[[ Task material, beginning ]]

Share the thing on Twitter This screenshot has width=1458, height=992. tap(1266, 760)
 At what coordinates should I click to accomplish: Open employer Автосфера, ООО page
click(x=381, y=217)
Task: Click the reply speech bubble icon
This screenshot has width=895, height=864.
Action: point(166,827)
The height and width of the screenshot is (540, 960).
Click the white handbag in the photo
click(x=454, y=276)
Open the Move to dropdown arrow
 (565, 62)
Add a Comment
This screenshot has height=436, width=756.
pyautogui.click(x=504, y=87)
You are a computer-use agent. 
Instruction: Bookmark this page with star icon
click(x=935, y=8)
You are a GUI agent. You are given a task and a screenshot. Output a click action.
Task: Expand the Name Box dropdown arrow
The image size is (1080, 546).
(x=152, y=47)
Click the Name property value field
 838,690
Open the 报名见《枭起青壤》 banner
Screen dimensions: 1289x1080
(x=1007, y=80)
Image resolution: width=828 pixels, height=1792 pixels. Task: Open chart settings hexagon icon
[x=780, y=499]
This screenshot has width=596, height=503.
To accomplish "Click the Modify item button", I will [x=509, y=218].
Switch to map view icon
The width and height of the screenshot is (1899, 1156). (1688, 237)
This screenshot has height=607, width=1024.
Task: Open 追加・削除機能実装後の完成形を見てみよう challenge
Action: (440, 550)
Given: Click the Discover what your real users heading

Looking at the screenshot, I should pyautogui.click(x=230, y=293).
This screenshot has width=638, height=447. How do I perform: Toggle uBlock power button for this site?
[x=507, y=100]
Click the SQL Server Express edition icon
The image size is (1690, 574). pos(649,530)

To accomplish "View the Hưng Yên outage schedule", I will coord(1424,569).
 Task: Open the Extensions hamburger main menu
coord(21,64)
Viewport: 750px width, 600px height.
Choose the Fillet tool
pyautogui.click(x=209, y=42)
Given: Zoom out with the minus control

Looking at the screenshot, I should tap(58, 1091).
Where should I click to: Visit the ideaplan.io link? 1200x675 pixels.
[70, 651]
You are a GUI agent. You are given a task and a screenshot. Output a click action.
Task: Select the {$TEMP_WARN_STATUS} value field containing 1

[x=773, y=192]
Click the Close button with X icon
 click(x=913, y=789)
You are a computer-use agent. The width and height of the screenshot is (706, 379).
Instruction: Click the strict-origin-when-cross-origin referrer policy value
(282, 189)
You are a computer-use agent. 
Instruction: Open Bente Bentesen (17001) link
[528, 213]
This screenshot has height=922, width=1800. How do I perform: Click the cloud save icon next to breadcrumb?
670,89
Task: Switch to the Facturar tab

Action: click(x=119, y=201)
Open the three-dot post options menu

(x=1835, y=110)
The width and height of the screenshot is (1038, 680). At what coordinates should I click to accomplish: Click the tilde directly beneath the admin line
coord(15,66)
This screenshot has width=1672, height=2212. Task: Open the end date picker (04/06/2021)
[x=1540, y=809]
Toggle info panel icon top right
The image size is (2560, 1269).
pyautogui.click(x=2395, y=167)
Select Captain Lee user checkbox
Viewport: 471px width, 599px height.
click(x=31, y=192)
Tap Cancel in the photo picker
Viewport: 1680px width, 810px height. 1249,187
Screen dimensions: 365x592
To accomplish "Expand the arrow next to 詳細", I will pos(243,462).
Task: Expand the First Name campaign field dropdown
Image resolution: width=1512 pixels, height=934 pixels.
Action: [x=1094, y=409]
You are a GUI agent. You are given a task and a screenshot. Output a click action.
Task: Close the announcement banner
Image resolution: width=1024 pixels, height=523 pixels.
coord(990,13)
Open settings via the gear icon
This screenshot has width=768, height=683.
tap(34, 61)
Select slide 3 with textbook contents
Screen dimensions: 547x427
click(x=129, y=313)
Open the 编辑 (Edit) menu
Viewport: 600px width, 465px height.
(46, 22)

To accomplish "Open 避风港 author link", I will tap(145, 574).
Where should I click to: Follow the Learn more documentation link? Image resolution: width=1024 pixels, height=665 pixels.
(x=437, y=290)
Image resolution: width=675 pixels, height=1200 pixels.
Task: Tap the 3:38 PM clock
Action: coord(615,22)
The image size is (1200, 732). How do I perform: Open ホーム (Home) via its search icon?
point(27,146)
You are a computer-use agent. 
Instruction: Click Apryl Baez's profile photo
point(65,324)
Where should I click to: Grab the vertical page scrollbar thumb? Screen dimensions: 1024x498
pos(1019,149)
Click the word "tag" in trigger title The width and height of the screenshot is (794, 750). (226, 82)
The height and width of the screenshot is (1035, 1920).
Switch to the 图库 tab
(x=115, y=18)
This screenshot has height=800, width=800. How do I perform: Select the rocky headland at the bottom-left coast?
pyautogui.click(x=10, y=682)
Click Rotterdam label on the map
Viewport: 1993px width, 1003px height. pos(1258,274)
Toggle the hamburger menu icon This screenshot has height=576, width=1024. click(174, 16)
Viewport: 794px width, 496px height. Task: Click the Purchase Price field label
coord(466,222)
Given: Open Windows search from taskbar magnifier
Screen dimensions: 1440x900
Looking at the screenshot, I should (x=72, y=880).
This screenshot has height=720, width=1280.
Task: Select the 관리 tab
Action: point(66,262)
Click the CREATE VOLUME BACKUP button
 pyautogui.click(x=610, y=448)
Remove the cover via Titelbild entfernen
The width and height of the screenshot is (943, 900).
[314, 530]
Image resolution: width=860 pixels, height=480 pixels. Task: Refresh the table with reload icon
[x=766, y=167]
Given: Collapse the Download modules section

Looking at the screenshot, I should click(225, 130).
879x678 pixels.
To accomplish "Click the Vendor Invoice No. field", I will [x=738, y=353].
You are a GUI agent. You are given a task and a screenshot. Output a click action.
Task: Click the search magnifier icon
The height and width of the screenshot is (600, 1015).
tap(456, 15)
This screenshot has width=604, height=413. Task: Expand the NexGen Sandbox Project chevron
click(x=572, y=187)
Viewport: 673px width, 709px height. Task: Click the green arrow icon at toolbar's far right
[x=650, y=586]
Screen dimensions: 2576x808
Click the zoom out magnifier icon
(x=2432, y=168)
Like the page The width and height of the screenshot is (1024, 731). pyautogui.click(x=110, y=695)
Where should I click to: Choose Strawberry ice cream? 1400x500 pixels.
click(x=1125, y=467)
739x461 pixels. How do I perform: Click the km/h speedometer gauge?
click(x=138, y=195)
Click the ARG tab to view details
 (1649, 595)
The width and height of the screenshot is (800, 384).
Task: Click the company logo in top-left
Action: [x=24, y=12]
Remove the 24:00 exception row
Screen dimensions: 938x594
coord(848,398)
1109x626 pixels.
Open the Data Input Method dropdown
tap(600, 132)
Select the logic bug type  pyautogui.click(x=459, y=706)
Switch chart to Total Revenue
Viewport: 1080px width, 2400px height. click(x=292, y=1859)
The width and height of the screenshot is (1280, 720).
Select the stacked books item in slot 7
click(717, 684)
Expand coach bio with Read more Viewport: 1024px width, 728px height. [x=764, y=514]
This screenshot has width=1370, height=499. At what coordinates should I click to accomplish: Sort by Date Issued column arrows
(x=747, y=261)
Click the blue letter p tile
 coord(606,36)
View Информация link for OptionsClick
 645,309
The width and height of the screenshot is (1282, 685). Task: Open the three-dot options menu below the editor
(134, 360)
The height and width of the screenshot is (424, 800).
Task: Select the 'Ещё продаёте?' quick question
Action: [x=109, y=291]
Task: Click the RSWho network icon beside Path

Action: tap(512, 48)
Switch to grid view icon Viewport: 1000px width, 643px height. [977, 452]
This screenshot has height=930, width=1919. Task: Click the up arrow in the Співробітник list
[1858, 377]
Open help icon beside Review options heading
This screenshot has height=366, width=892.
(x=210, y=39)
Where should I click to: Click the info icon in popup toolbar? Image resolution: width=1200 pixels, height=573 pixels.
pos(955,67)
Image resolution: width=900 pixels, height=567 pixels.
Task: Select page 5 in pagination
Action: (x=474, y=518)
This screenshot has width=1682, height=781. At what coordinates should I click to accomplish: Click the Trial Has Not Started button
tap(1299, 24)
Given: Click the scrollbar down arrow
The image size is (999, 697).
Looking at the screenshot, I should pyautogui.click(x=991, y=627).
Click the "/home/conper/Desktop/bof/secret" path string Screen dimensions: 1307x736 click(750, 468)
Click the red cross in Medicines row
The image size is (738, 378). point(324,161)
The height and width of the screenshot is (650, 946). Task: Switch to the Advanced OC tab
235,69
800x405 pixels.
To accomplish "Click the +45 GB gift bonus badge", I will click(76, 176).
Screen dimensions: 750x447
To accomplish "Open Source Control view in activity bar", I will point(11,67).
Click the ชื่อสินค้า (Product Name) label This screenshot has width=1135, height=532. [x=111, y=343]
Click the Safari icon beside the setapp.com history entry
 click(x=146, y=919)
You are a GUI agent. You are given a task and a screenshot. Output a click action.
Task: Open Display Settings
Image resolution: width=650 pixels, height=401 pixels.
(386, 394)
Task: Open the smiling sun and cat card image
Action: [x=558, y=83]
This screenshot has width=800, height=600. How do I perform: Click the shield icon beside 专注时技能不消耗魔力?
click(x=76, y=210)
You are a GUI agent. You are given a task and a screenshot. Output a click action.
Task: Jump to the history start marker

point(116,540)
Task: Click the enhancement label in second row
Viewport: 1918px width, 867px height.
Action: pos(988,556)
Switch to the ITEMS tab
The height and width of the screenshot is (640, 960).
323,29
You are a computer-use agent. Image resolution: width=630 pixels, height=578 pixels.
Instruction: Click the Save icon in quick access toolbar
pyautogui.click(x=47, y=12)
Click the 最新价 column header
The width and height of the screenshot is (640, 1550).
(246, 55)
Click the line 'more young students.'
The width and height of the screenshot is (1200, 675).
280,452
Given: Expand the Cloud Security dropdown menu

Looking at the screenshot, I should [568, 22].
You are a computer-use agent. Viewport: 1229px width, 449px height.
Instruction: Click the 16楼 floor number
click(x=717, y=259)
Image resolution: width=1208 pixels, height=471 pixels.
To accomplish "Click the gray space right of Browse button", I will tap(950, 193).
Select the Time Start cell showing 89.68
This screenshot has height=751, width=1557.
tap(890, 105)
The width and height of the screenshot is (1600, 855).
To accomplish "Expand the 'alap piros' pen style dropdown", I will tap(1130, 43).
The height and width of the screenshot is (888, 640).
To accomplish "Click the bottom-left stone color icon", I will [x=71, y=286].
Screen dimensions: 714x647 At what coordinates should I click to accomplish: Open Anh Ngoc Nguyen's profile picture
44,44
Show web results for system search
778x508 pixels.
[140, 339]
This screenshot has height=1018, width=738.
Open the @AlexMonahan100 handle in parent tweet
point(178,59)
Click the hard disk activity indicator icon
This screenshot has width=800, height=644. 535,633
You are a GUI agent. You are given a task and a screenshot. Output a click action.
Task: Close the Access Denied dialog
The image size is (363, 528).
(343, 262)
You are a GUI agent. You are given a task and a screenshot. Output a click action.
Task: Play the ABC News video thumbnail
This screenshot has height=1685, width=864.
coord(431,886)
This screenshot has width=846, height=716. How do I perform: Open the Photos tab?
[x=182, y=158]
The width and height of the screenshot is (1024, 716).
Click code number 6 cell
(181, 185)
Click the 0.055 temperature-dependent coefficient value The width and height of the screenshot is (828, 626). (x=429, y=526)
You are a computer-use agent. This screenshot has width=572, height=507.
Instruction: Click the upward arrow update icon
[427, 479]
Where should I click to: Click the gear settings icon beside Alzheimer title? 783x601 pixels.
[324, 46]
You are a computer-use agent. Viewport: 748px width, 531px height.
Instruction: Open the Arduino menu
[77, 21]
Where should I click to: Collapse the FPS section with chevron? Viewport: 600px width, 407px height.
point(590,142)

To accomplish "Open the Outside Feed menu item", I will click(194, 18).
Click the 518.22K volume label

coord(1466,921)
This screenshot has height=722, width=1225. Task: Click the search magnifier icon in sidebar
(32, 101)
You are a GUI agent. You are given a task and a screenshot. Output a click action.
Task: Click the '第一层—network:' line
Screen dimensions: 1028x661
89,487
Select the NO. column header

[[ Task material, end ]]

### What is expected
Please quote nothing but the lines from the line with "Task: Click the '第一层—network:' line" through the end of the data above, exactly as written, ends included.

### Answer space
Task: Click the '第一层—network:' line
Screen dimensions: 1028x661
89,487
Select the NO. column header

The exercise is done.